Task goal: Search the records for the word "computer" and copy each line in which it appears.

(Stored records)
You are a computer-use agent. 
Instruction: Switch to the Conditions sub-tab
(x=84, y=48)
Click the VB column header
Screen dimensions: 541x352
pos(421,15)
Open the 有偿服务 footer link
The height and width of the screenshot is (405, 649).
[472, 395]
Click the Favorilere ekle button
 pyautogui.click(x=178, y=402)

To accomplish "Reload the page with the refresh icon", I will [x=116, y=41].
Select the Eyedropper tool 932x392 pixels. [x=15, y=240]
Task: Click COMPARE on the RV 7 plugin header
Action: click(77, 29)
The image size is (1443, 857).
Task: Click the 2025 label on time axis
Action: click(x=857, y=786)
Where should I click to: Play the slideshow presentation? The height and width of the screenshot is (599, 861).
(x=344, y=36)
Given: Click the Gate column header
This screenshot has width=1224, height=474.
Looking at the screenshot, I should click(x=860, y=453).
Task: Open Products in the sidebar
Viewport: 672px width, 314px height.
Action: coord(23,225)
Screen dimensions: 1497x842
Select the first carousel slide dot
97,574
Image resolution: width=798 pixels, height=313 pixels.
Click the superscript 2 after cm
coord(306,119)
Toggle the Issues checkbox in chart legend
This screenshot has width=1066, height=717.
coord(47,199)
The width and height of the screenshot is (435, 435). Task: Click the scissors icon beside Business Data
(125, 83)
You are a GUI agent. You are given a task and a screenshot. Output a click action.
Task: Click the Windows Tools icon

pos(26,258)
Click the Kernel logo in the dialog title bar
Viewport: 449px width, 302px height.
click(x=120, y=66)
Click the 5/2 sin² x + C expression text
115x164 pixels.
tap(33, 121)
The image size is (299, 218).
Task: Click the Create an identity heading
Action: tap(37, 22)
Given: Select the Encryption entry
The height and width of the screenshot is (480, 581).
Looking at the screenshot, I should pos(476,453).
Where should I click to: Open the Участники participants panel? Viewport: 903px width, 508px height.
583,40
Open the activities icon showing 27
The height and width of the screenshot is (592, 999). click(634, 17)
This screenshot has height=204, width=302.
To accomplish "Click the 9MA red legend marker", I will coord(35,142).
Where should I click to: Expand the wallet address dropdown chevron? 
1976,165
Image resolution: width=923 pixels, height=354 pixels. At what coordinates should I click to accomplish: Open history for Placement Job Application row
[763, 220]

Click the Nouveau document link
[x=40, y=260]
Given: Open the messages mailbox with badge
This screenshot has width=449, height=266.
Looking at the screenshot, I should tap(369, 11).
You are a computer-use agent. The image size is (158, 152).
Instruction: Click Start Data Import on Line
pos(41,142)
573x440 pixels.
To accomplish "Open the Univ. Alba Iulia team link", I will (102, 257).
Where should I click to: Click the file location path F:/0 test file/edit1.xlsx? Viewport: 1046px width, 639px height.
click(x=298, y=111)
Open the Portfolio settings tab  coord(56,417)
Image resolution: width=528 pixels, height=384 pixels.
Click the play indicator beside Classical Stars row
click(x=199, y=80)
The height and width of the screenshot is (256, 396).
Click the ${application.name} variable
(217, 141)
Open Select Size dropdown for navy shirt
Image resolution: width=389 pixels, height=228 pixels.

Solved problem:
You are a computer-use agent. 
You are a computer-use agent. The image size is (158, 152).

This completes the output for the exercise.